Government officials and planning board members who approved the controversial Mistra development have told police investigating the case that Nationalist MP Jeffrey Pullicino Orlando had urged them to "keep an eye" on and facilitate the application process.

In a police statement seen by The Sunday Times, Dr Pullicino Orlando is said to have started calling about the application a few months before it was approved, on behalf of someone called Dominic.

This individual has now been identified as the man to whom Dr Pullicino Orlando was leasing the land in question and who in turn rented the land to Ian Sultana, who filed the application for the development.

The dentist, who had won favour among the PN's top echelons for his standing within the environmental lobby, became embroiled in an explosive controversy during the election campaign after Labour revealed that a discotheque was likely to be developed on ecologically sensitive land that belonged to him.

When asked by the police, the person who made the statement said he was unaware at the time that the land actually belonged to Dr Pullicino Orlando and thought he was simply representing a constituent.

This version of events contradicts the claim made by Dr Pullicino Orlando that he had not been involved in any way and that he was not aware of the details of the case.

The statements not only suggest that he knew the case well but that he had pursued the matter directly with the Mepa board - the same board that resigned recently after being lambasted by the audit officer for issuing the supermarket permit in Safi - which approved the outline permit against the expressed recommendation of the case officer.

When contacted yesterday Dr Pullicino Orlando insisted that he had done nothing wrong. He did not confirm or deny the information in the statements, saying that "he had made any comments he had to make on this case".

"I assure you that I did nothing wrong, rest assured," he continued. When pressed to confirm or deny what had been said in the statements about him, Dr Pullicino Orlando said he did not want the situation to spill into the press because it would be unfair on him.

"I'll say it again, you'll see, when we have the outcome... that I never did anything wrong. Had I done something wrong I wouldn't have chased Alfred Sant and challenged him to face me with his accusations. I'm not mad."
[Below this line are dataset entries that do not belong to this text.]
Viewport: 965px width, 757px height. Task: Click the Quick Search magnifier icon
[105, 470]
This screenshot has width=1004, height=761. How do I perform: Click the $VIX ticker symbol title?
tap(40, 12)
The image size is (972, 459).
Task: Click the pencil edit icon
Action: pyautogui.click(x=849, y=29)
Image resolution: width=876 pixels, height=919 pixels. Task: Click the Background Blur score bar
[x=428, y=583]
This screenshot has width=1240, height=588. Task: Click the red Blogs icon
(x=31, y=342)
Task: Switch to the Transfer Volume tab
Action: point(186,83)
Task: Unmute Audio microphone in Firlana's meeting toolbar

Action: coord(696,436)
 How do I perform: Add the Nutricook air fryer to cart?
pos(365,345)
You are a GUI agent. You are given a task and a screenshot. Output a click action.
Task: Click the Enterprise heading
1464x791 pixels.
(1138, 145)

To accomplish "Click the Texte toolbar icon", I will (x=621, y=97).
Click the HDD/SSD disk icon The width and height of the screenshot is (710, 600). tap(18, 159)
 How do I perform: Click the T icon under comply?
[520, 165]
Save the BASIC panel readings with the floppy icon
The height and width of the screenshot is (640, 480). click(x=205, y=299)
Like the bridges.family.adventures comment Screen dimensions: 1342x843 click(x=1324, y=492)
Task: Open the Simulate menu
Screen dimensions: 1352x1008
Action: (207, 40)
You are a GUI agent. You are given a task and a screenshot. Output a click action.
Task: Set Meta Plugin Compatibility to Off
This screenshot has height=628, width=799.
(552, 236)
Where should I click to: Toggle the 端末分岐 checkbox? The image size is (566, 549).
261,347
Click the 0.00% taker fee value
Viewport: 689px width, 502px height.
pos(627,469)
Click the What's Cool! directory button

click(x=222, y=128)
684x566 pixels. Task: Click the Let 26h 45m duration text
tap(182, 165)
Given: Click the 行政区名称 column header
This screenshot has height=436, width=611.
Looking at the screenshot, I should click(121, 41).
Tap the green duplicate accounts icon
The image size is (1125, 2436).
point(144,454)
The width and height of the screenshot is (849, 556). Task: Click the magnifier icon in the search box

Perceived as one of the most promising candidates, Dr Pullicino Orlando was excluded from the new Cabinet appointed by Lawrence Gonzi, who said last Tuesday that he did not want to have a minister under investigation. Dr Pullicino Orlando said he understood the Prime Minister's position.

One of the people who made a statement to the police and who spoke on condition of anonymity said the phone calls and messages from the MP started at the end of the summer and carried on "incessantly" over a number of months, until about October, just before the board approved the development. The outline permit paved the way for the full development application - which has now been retracted - for an open air discotheque over some 2,000m2 of land, which is a candidate Natura 2000 site on account of its ecological sensitivity.

In Mepa's Development Planning Application report on the case, the authority's executive committee is said to have directed the board processing the case to consider that the area is "outside development zone and (that) the project is not justified in such an area".

Similarly, the case officer recommended refusal on the basis of the area's ecological value and the fact that there was "no justification for the development as required by the Structure Plan".

The turning point in the way the application was approved, and this is something which is being probed by the police investigation, appears to have been the favourable recommendations given by the Malta Tourism Authority and the idea that the project fitted into a strategic plan which the authority was developing for the entire area.